### TASK STATEMENT:
Everything from the opening line of the records below up to and including the line containing "660x696 pixels." should be retyped exactly, minus the pictures.

### SOURCE MATERIAL:

● ● ● ●

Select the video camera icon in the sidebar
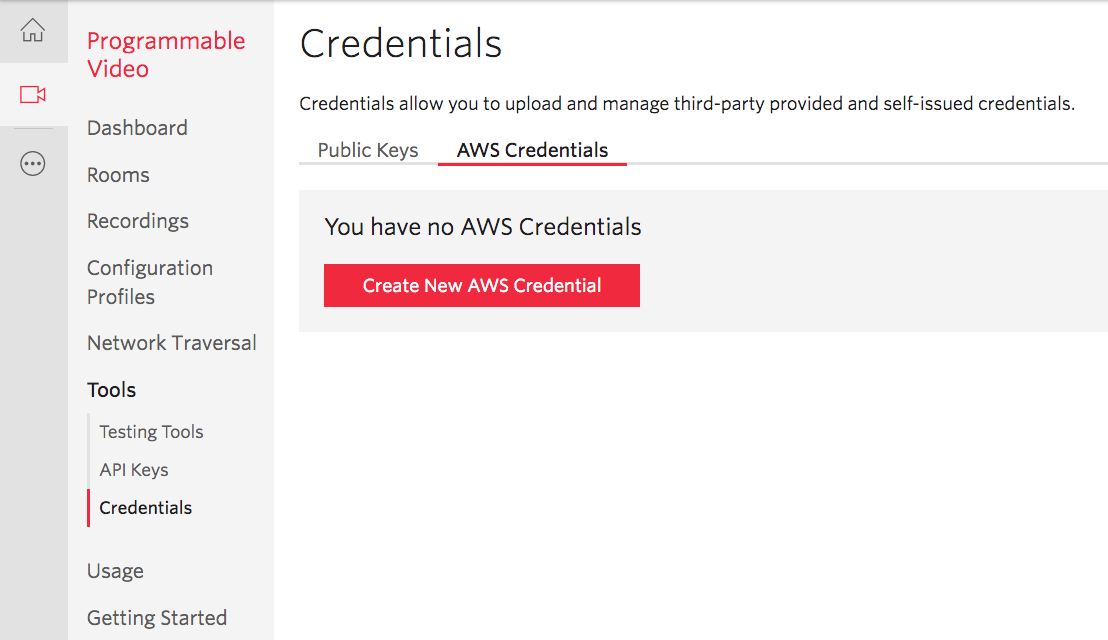(x=33, y=94)
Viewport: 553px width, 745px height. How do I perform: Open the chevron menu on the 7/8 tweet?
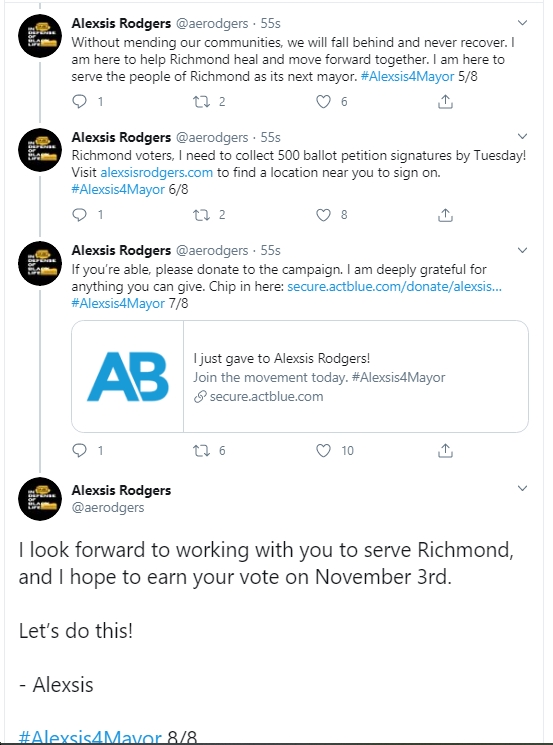click(x=522, y=250)
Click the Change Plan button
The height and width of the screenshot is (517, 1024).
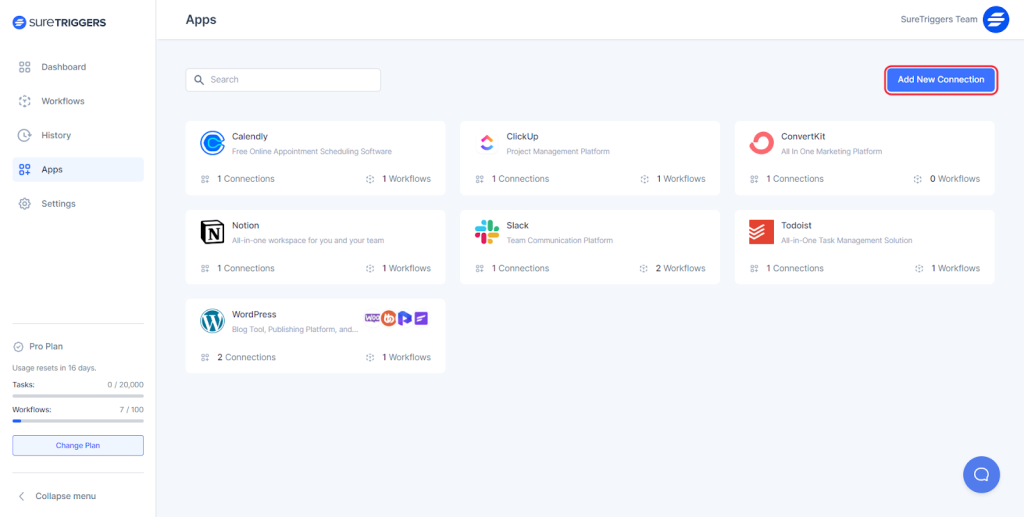pos(78,445)
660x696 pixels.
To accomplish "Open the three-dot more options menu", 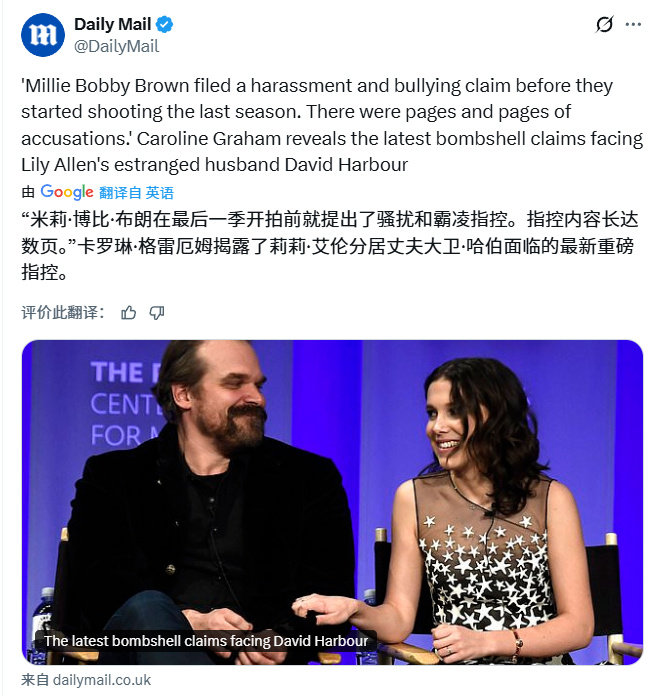I will (633, 24).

● ● ● ●

### EXPECTED ANSWER:
Select the video camera icon in the sidebar
(x=33, y=94)
Viewport: 553px width, 745px height. How do I perform: Open the chevron menu on the 7/8 tweet?
click(x=522, y=250)
Click the Change Plan button
The height and width of the screenshot is (517, 1024).
pos(78,445)
660x696 pixels.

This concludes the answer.